Part of Nobumi Iyanaga's website. n-iyanag@ppp.bekkoame.ne.jp. 12/29/02.

logo picture

From Unicode to Styled Text conversion

My Unicode and MacOS, and Code converters page, which has been uploaded the first time on September 26th 2000, is now very dated, and should be updated entirely. As I don't have time, for now, to do so, this page only provides with a little new tip with which you can easily convert Unicode text files into legacy encoding files, with some special diacritical font(s) for transliteration of East-Asian text.

As I already wrote in my Unicode and MacOS, and Code converters page, it is easy to convert from Unicode text (or text files) into multilingual styled text (files), using TEC OSAX; but if the original text contains special diacritical characters, like vowels with macron, some consonants with dot below, etc., they will be rendered as "?" in the converted text. Even if we use the Perl script Uni2Multi created by Nowral-san, these characters will be converted into their hexadecimal representations.
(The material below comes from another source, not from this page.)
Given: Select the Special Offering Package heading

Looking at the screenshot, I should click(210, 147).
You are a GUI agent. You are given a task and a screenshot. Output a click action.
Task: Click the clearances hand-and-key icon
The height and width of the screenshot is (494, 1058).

But it is easy, in fact, to customize this script, if we know how this script works. This script comes with a folder named "APPLE", in which are gathered all the conversion tables between Apple's legacy encodings (which use Apple's Language Kits) and Unicode. At the bottom of the script, there are some data lines like the following:

ROMAN.TXT 2
JAPANESE.TXT 16384
CHINTRAD.TXT 16896
CHINSIMP.TXT 28672
SYMBOL.TXT Symbol
DINGBATS.TXT Dingbats
KOREAN.TXT 17408
ARABIC.TXT 17920
CENTEURO.TXT
CORPCHAR.TXT
CROATIAN.TXT

This is a tab and return delimited data: each line corresponds to a script (MacRoman, Japanese, etc.); the first field is the name of the file containing the conversion table; the Perl script reads these files; and the second field is either the fontID number or the font name of the default font used for the corresponding script (some of the scripts lack this information -- in these cases, the conversion table files will not be read).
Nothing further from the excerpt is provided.